WORK TO BE COMPLETED
In the listing below, locate the lines bearing the word "agent". Copy every one of them.

*** SUPPLIED ENTRIES Section Begins ***

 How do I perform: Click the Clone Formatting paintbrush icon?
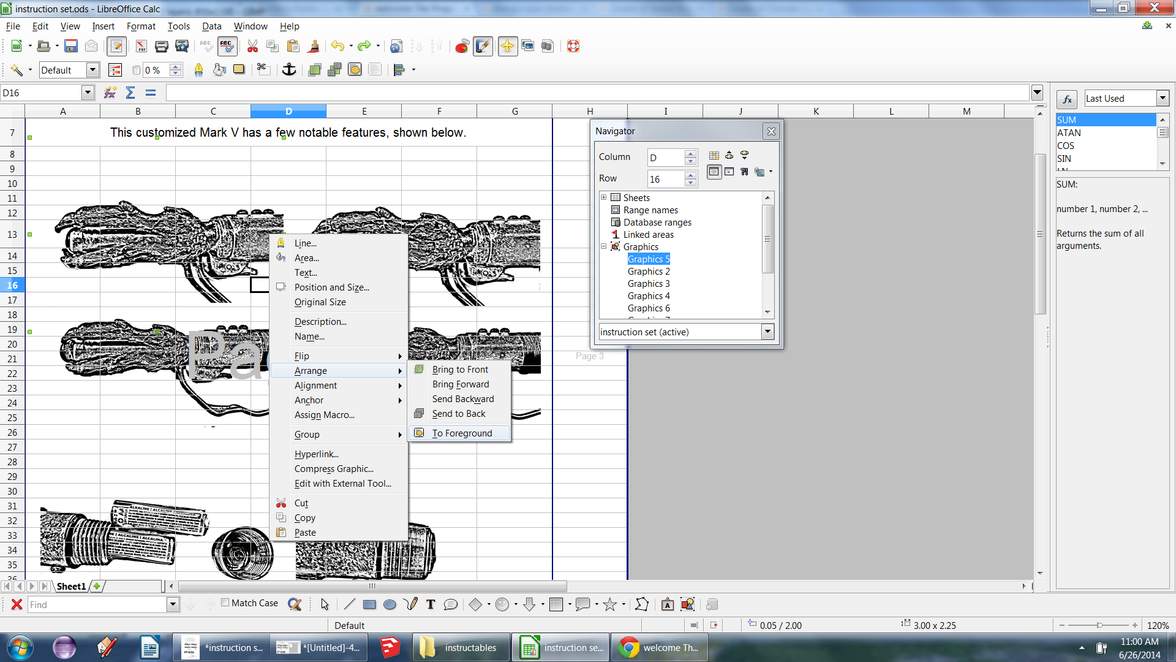314,46
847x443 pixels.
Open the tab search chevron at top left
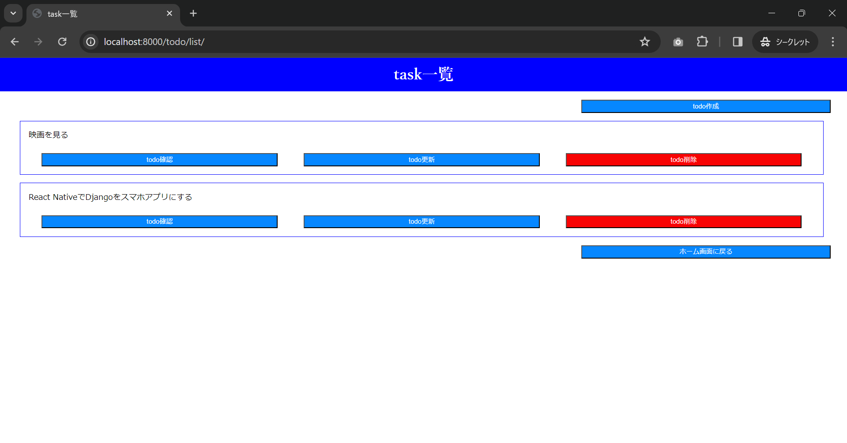pyautogui.click(x=13, y=13)
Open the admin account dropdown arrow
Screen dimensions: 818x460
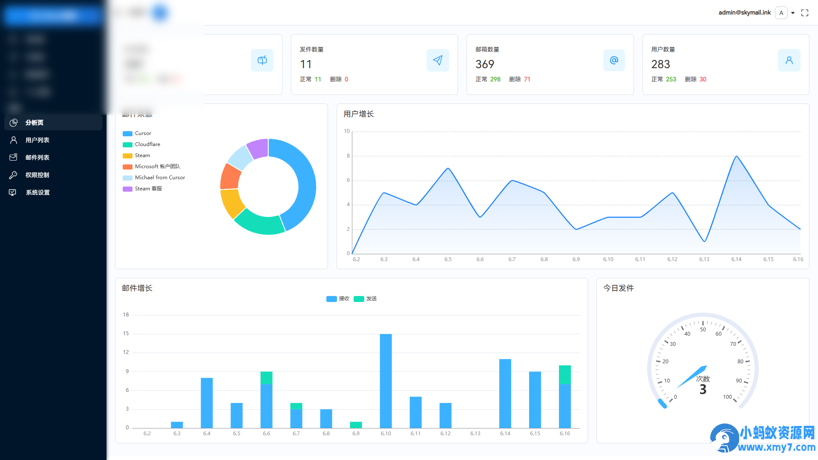pyautogui.click(x=793, y=13)
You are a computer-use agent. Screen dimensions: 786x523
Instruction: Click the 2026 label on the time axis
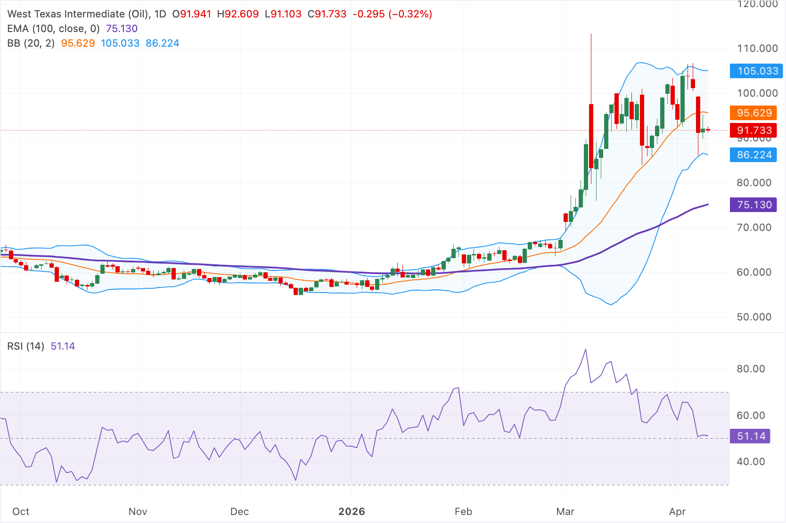(x=352, y=511)
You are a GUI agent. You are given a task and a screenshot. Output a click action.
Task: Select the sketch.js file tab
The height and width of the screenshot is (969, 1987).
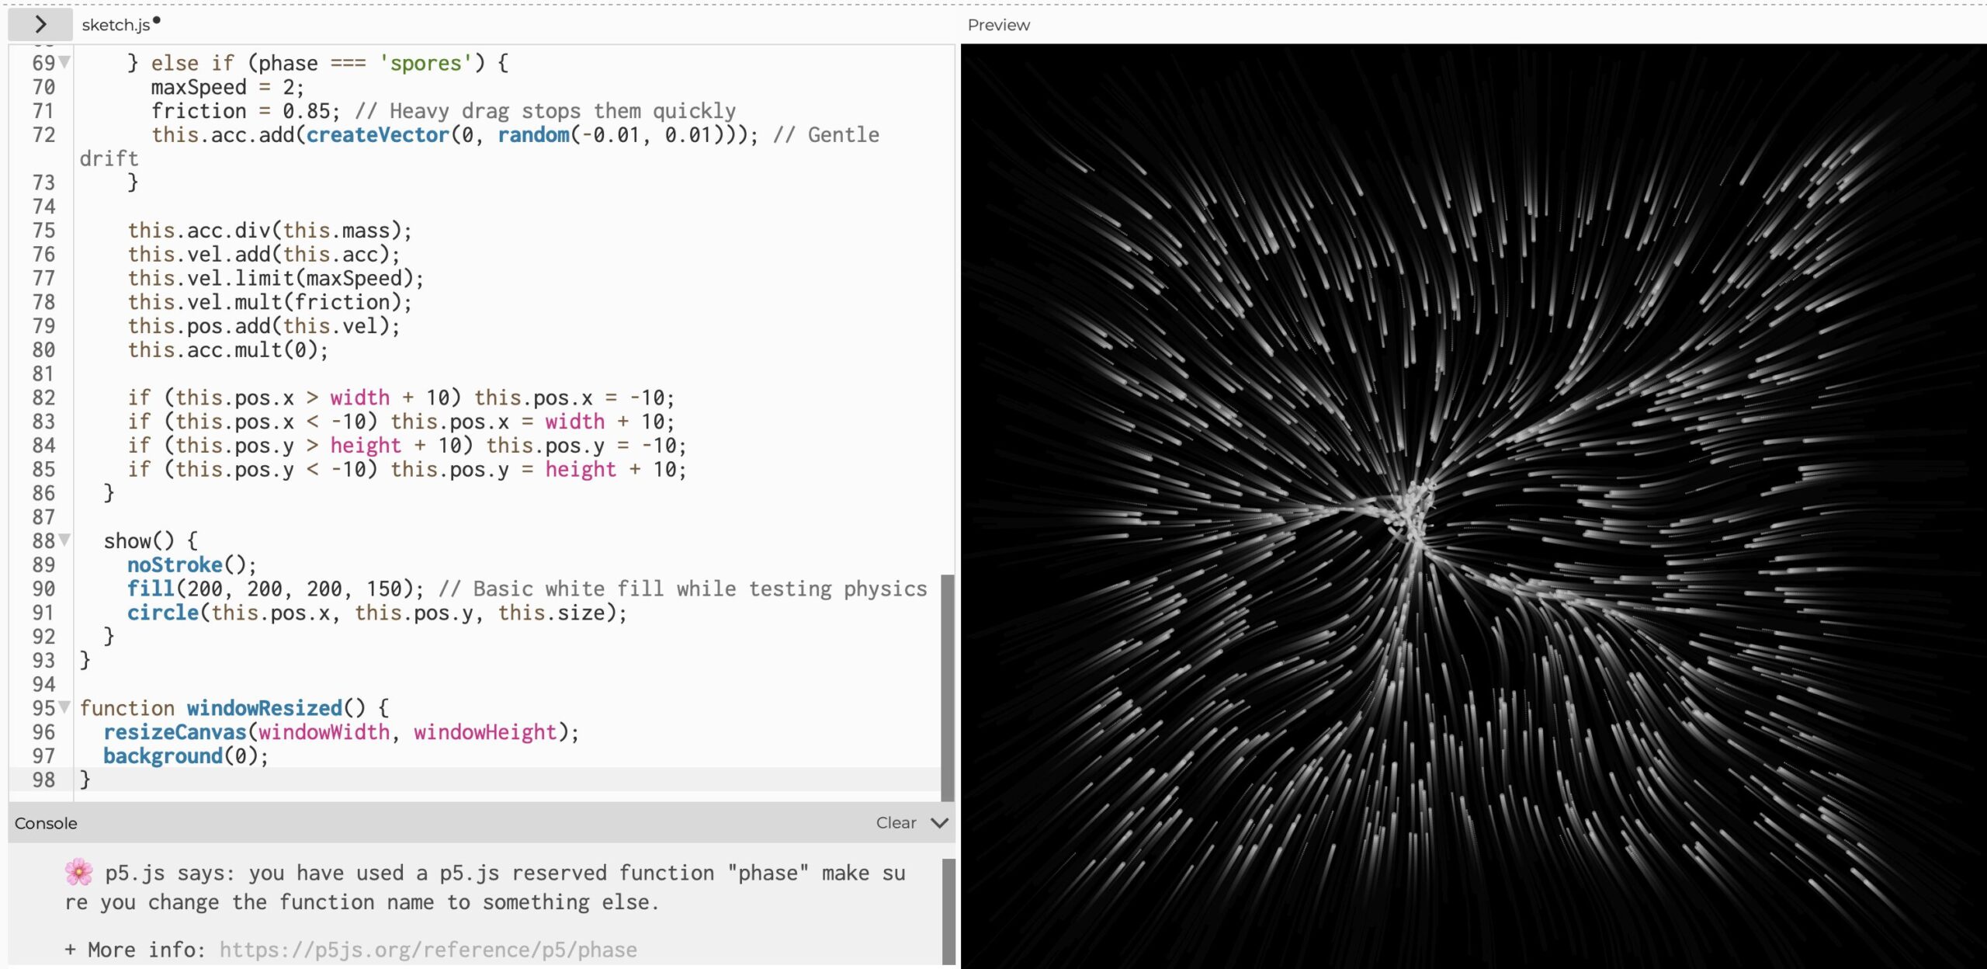(x=116, y=25)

*** SUPPLIED ENTRIES Section Ends ***

ANSWER BOX
You are a computer-use agent. Screen dimensions: 786x523
You are a GUI agent. You are given a task and a screenshot. Output a click action.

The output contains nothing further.